--- ACTIVITY ---
Your response should be every line from the entries that includes the string "size".
#### DATA TO EXAMINE ####
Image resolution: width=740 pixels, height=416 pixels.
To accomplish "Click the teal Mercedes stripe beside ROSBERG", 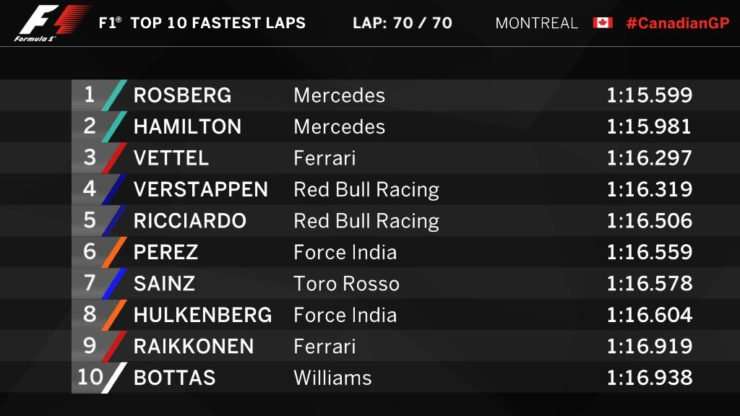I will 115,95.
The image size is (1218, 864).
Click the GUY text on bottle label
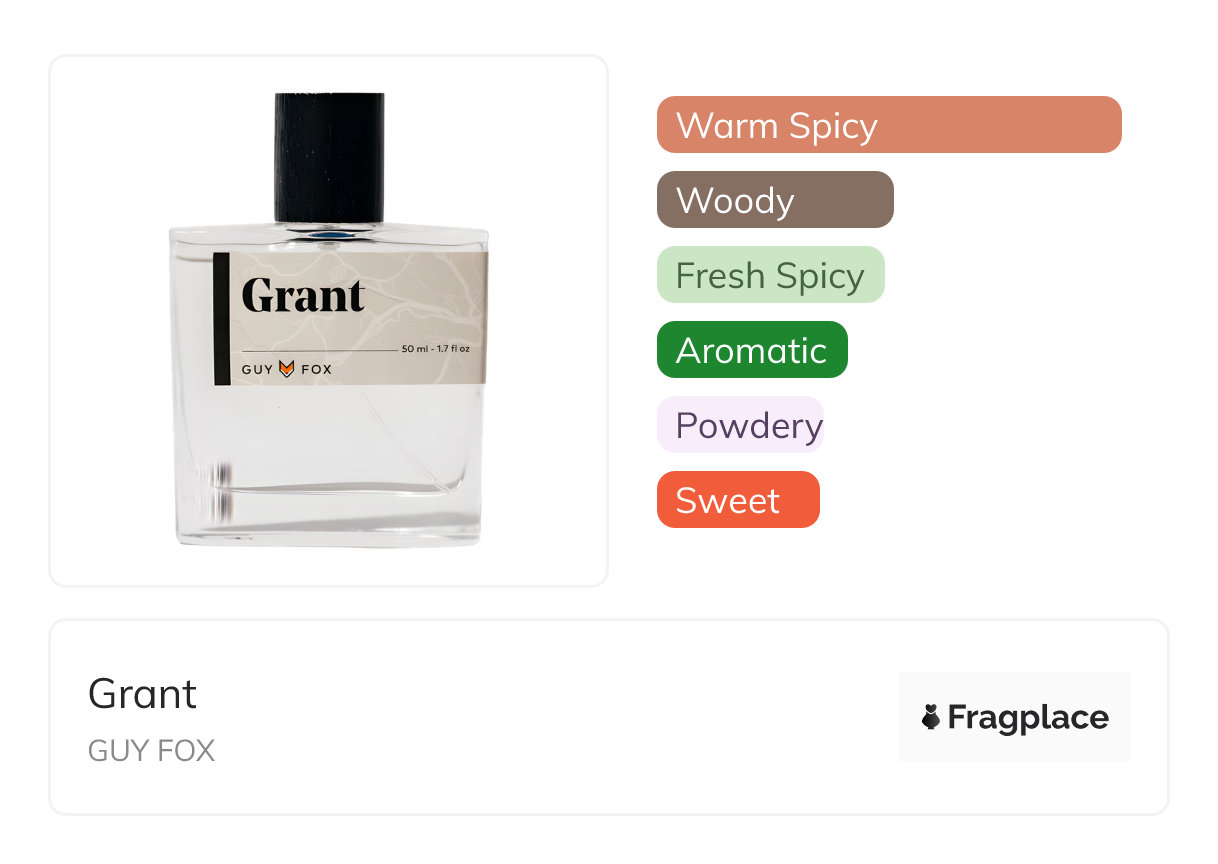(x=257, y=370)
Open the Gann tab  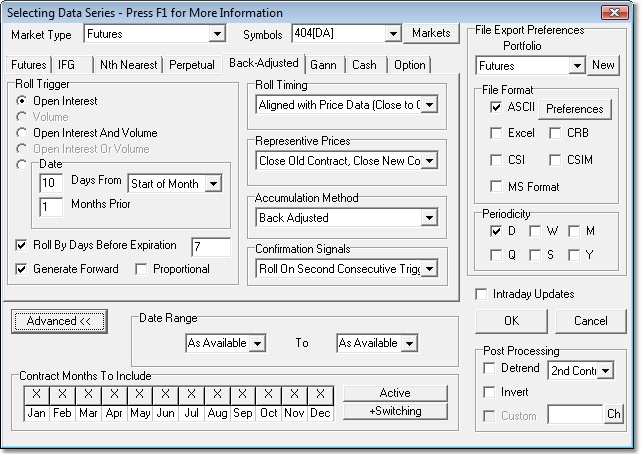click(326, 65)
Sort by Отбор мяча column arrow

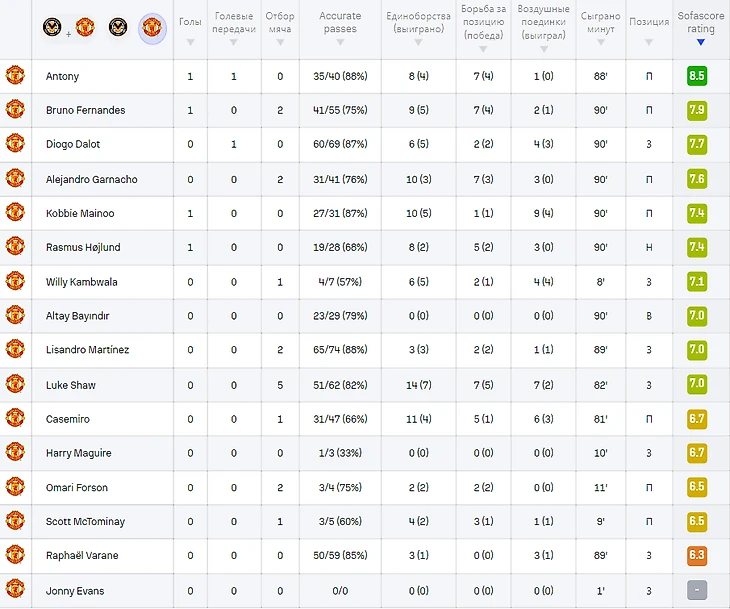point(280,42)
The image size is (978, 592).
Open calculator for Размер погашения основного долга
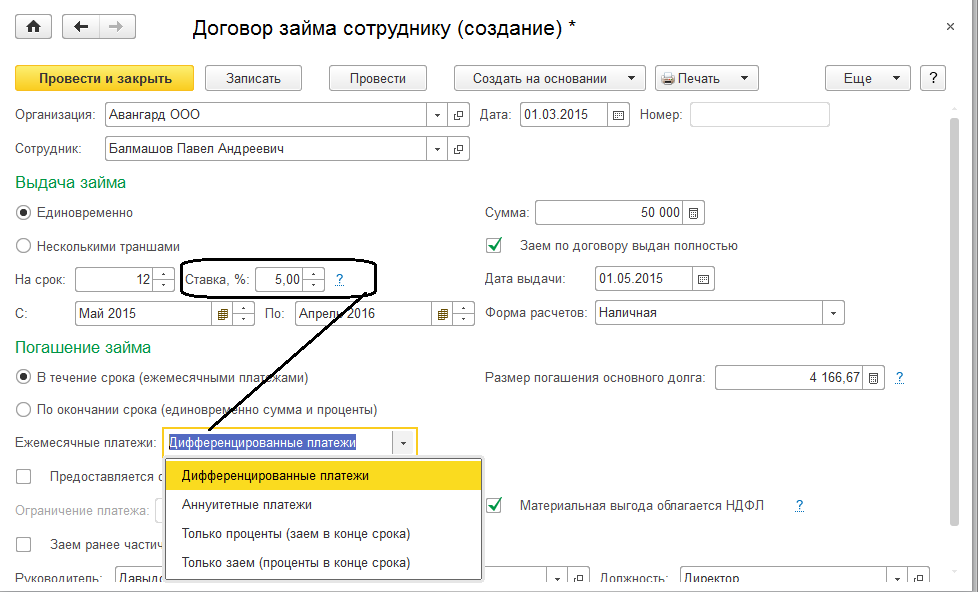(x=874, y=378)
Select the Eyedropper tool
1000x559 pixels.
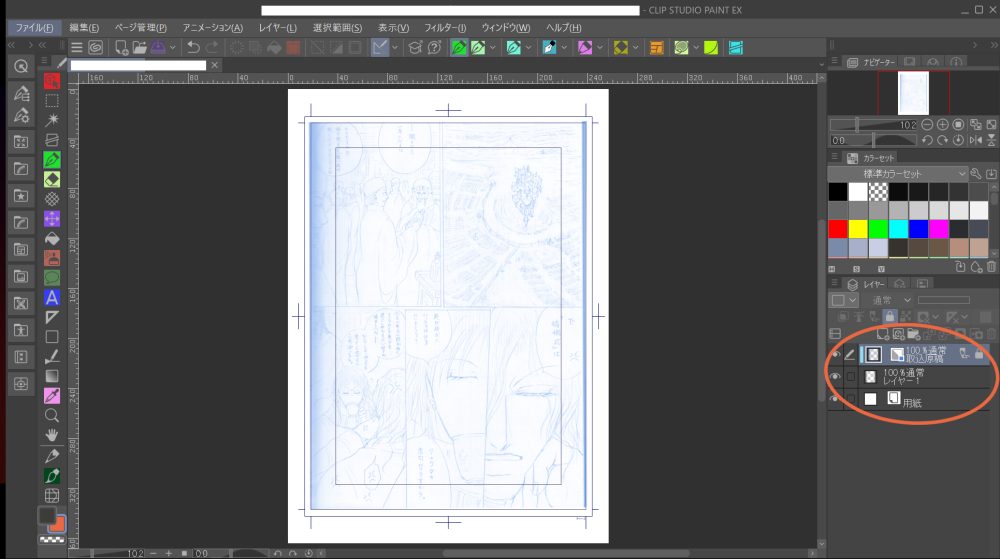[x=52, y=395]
####
--- RESULT OF THIS EXERCISE ---
The image size is (1218, 864).
The image size is (978, 592).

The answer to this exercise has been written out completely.